======== EXTRACT TO READ

Before the Devils played the Flyers on Tuesday, coach Pete DeBoer referred to this stretch of four games in six days (with the first three at home) as a moving week, akin to Saturday at the Masters – where you either make a charge up the leaderboard or fall by the wayside. For the normally close to the vest coach that was a telling and honest assessment of where the Devils were and are as a team, considering they began the week four points back of a playoff spot and with more than half the games played on the schedule, time is starting to run out. At the moment things look a little better with three points in their first two games this week, and with the Atlantic teams falling by the wayside there’s now hope that the Metro can actually have more than three playoff teams.
Of course that’ll all mean very little if the Devils don’t take care of business this weekend, playing the Panthers at home tomorrow followed by a trip to Toronto on Sunday night to play an up-and-down Leafs team that’s lost three in a row since the Winter Classic. Last night’s 1-0 win over the Stars doesn’t really suggest the Devils’ scoring problem is about to dissapear anytime soon, especially with Patrik Elias and Damien Brunner still out with injuries. Elias skated lightly today and Brunner’s supposedly ahead of schedule in his return from a knee injury but who knows when either’s going to be back, really? Considering Elias’s injury was supposed to be minor you really can’t count on the Devils for honest assessments of their players’ status. What is certain is that the Devils have to find scoring from somewhere besides Jaromir Jagr, especially now that teams are shutting down his line more frequently.
Slowly but surely Michael Ryder‘s been asserting himself as the legit scoring threat everyone knows he can be. While Jagr still has the team lead by a mile in points (ten ahead of the currently injured Elias), Ryder’s taken over the team lead in goals with his fifteenth last night, playing another good game against one of his former teams with six shots on goal. In fact I’m almost hoping we trade him and he plays with every other team in the league before coming back here, given some of his performances against teams he used to play for this season – like the Habs for example, where he scored in back-to-back games. Ryder’s goal was vitally important for as usual Cory Schnieder only had that slim margin to work with for most of the night. To his credit Schneider made it stand up in a brilliant performance, turning aside 26 Dallas shots to put up his third shutout of the season in a tense 1-0 win. After his holiday break to ‘mentally and physically reset’, Schnieder’s picked up his game again, giving up just three goals in his last three starts and even getting a pair of wins despite only getting a combined four goals of support in those games. As the goalie would be the first to point out though, he had a lot of help from his friends as the Devils blocked eighteen shots last night, an unusually high number considering blocked shots haven’t been a big part of our game as long as Martin Brodeur‘s been in goal. Not to mention the Devils’ penalty kill did the job on a crucial double-minor kill of a Stephen Gionta penalty late in the second period.

================

WRITTEN EXERCISE 1:
Select every line of the entries that contains the word "what", treating uppercase and lowercase as different.
The Devils hockey article and the entries have no connection to each other.

======== DATA RECORDS

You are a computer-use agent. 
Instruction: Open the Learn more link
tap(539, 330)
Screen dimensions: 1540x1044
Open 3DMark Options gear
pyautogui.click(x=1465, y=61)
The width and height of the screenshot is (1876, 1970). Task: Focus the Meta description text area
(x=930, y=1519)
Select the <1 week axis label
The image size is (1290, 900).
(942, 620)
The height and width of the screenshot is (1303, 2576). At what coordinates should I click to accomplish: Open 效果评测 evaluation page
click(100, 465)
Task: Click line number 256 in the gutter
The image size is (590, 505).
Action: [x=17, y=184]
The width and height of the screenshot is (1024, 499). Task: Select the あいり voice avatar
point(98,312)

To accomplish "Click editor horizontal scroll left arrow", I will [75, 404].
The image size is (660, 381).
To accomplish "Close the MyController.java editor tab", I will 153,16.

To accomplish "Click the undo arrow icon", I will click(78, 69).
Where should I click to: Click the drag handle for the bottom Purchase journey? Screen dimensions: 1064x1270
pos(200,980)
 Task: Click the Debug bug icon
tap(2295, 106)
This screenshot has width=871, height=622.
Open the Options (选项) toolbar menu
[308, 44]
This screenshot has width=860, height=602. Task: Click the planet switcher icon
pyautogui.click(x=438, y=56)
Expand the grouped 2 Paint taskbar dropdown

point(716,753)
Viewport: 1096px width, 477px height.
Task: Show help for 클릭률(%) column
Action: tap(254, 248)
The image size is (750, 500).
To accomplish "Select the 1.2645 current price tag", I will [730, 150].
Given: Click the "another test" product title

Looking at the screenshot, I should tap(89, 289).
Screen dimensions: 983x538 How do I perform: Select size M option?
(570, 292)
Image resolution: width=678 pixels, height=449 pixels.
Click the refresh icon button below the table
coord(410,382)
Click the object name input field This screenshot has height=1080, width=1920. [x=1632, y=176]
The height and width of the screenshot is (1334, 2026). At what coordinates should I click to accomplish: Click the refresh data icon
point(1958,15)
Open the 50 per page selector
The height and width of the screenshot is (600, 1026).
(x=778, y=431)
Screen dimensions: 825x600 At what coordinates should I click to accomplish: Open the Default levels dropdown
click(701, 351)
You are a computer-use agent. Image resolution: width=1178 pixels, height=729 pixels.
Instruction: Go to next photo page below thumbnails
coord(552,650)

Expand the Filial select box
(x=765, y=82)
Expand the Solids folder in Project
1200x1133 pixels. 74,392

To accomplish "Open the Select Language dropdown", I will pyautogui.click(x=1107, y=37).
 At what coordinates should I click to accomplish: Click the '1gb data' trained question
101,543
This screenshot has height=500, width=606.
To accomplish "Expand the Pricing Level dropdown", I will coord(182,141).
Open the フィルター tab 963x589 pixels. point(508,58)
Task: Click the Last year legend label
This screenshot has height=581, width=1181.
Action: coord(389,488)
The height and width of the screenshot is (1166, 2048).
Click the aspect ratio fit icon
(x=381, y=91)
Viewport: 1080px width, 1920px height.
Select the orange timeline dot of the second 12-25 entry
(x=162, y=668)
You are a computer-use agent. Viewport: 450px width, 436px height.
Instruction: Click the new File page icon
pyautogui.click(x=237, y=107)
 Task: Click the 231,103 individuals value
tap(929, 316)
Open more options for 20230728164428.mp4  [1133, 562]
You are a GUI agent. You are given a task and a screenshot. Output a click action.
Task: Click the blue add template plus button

================

WRITTEN EXERCISE 2:
Pick up the Devils hockey article after its last sentence and continue writing it.

EXPECTED OUTPUT 1:
The height and width of the screenshot is (1303, 2576). At what coordinates should I click to accomplish: Open 效果评测 evaluation page
The height and width of the screenshot is (1334, 2026). At what coordinates should I click to accomplish: Click the refresh data icon
Screen dimensions: 825x600 At what coordinates should I click to accomplish: Open the Default levels dropdown
 At what coordinates should I click to accomplish: Click the '1gb data' trained question

EXPECTED OUTPUT 2:
I couldn’t stay away from the game entirely last night though I did not turn it on until late in the second period, and then turned it back off after Gionta’s penalty until midway through the third where I watched the finish. From what I saw it looked like the same game we’ve played about fifty times since the beginning of last season, a tense low-scoring game where every mistake can be fatal. Stars coach Lindy Ruff remarked about the Devils that going through our defense was like ‘climbing through a barbed-wire fence in a sweater’. Sometimes that’s what it feels like watching these games too, Lindy. To their credit, the Devils’ seven-man battalion played well enough to get the job done although Cory clearly earned not only the first star but also a second straight start tomorrow night, the first time he’s gotten two consecutive starts since early December. Among the few other Devils to deserve special notice was Travis Zajac, who played nearly 25 minutes last night leading the team in icetime in an energized performance after the birth of his daughter two days ago. While Zajac’s scoring has hit another dry spell, his overall game continues to be strong.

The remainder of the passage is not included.